Reflective Practice

On Empathy and Reflexivity in Pedagogy

Photo by Kathy Drasky: http://bit.ly/2u1FP9A

By Eileen Liang

As the end of the semester drew near, I began the process of creating the final exam for my students. This was a strange task. I tried to create an examination that would be straightforward and measure student involvement and investment in the class (i.e. actually attending, listening, and participating in lecture and discussion). At the same time, as a proponent of creative thinking and analysis, I wanted to design an exam that didn’t me feel like a hypocrite (i.e. one that wasn’t all about memorization and multiple choice answers with no flexibility).

I agonized over the exam. Because it was worth 25% of my students’ grades, a percentage I adapted from another instructor’s syllabus, I knew it could be the difference between passing well and barely passing at all. And the idea that one exam could play this big a role in a student’s grade? It just didn’t sit well with me. Because of this, I made sure to repeatedly emphasize the date and time the examination would take place. I created a detailed study guide for my students. I gave them a day off for review. I was diligent about monitoring my email for any incoming questions. I really wanted to set my students up for success.

Then, the day of the exam, two students did not show up. I had not prepared for this scenario. At all. As a goody-two shoes student obsessive about dates and deadlines, I had never been late for an exam, let alone been absent, so it never occurred to me to have a contingency plan should it happen.

I came home to find frantic emails from one student, who had misremembered the date. I heard nothing from the other student. This worried me. I did some calculations and this student would have gone from an A-/B+ to a D with a zero for the exam. For whatever reason, she did not make the exam and was not reaching out. I decided to email her to let her know about the make-up exam I scheduled. This was the response I received:

Hi Professor Liang,

I apologize for not reaching out. I had a family emergency that prevented me from making the exam. I felt really embarrassed about missing the exam so I didn't reach out. I would be extremely grateful for the make-up. I'll be there tomorrow. 

Best, [redacted]

I like to think that I am an approachable and kind professor, and that my students know this about me. I’m nice to a fault. So part of me was upset she was embarrassed to reach out to me. Didn’t I have this amazing track record of being understanding and forgiving?

But then it occurred to me that there’s a bigger story here, one that goes beyond who I am as a professor. I thought about my own journey in college and in graduate school, how I still struggle with the concept of asking for help or reaching out for clarification. How I never missed exams or deadlines, even if I was stuck in the emergency room all weekend because of a debilitating migraine, but instead worked through the night to make my deadline. How I didn’t realize I could go to office hours for individual help and attention, but rather, treated them as spaces of evaluation in which I was meant to impress, as if I were being interviewed. What was it about the way I had been raised, the culture I had grown up in in Taiwan, that taught me certain things, but not others? And knowing this, and the struggles I went through trying to gain that cultural capital, that know-how for moving in these academic spaces…I realized not everyone comes to school with the same handbook for success, and some students never even find out that handbook exists.

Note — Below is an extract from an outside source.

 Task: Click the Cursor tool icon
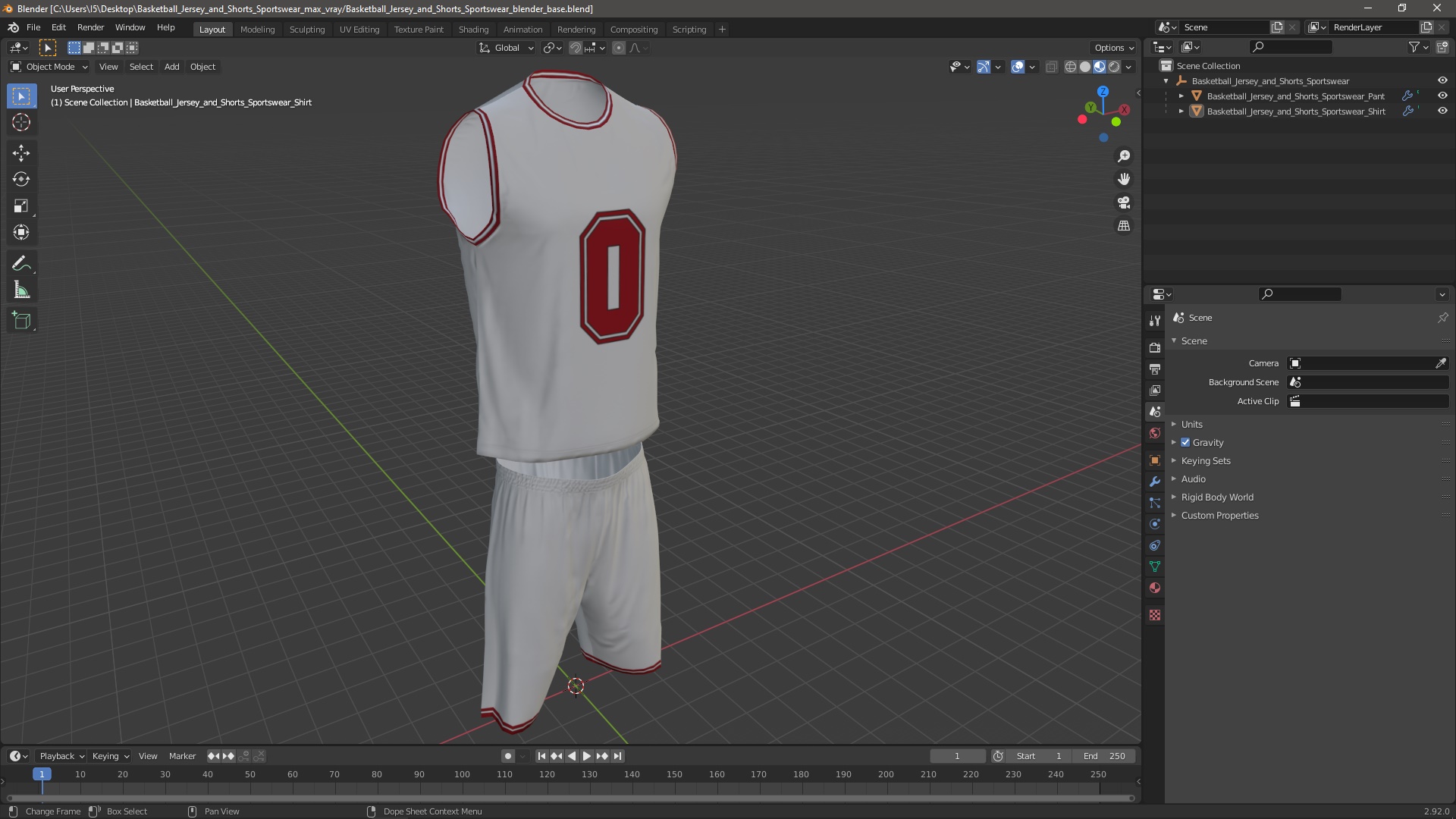pyautogui.click(x=21, y=122)
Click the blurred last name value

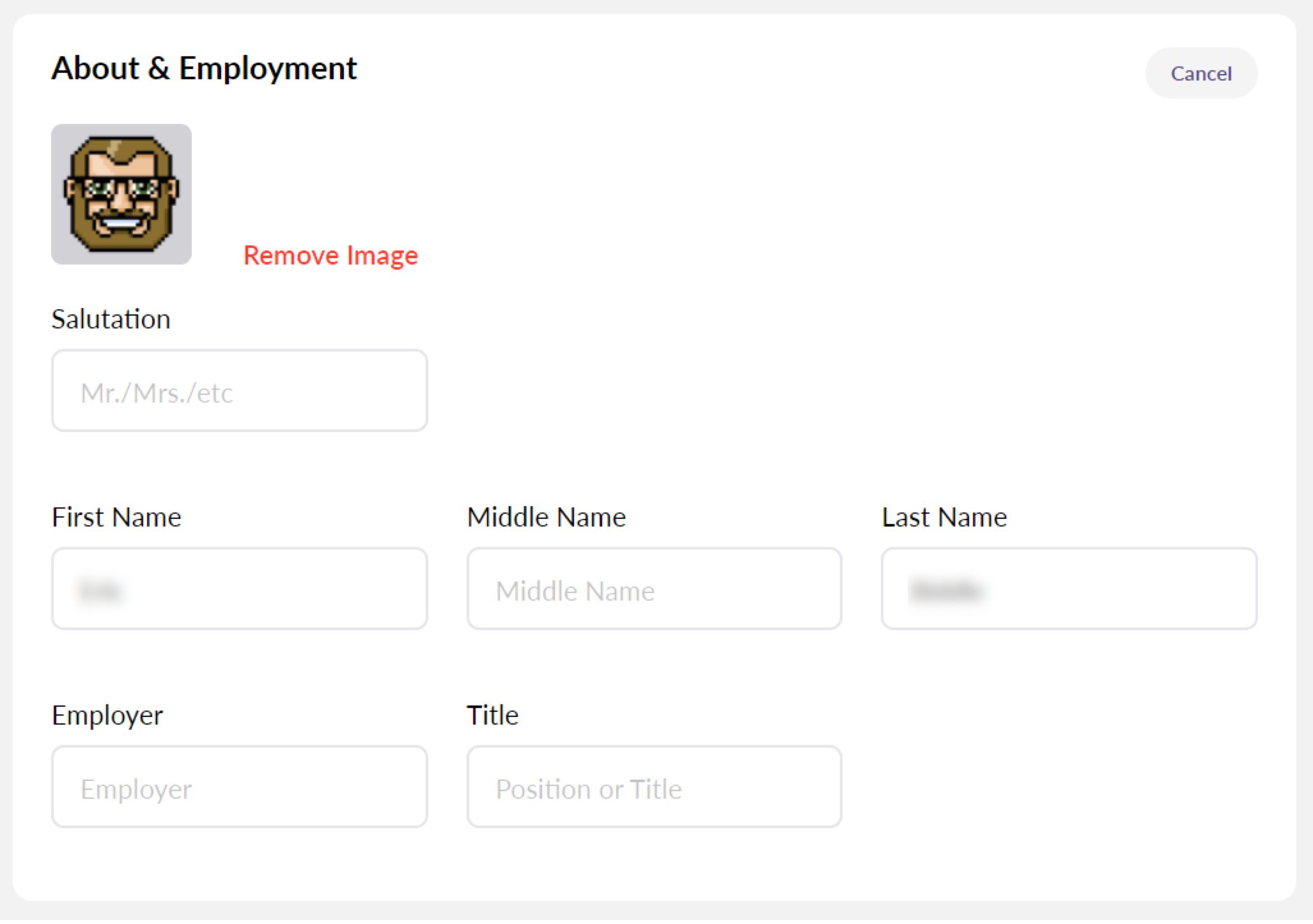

My job as an instructor is partially to make sure my students understand the course material, the difference between socialization and assimilation, systemic racism and discrimination—introduction to sociology stuff. But there’s also the other part of it, the making sure my students are socialized to succeed in academic settings and beyond, and being empathetic to the different kinds of social and cultural capital each individual brings to the table. For me, keeping in mind this larger context— that certain ways of knowing and being are normative and rewarded, while others are not—is important when choosing to penalize a student or not. Having the know-how to reach out and say to a professor, “Hey, I have a family emergency; can I reschedule this very important exam that is worth a quarter of my final grade?” versus not saying anything at all and expecting disciplinary action and failing the course— these are very different ways of moving through the world.

We can ask ourselves why some people are conditioned to believe they will receive help if they ask and why others expect negative consequences—there’s a lot there to unpack. As an empathetic instructor who strives to be reflexive in my pedagogy, I believe it’s important to acknowledge and be aware of these differences.

Given all this brouhaha, and my own initial misgivings about having so much of my students’ grades resting on this one exam, I’m pretty sure I’m nixing this evaluatory hurdle from future classes. Being able to prepare for an exam, take it, and come out with good marks is an important skill. But upon reflection, I might opt for a semester-long final project with a presentation aspect as the “final” for my next class. Public speaking and individual research, in-depth analysis and creativity are skills that are just as important (or more important) as successfully sitting an exam…and are ones I value a lot more.

Eileen Liang is a doctoral candidate in Sociology and a Contributing Writer for Visible Pedagogy.

1 Comment

  1. Thanks for this posting. It raises some interesting questions about how much a new instructor adopts or adapts a syllabus from someone else, as well as having empathy for students who don’t have the kind of college-going behavior we would like.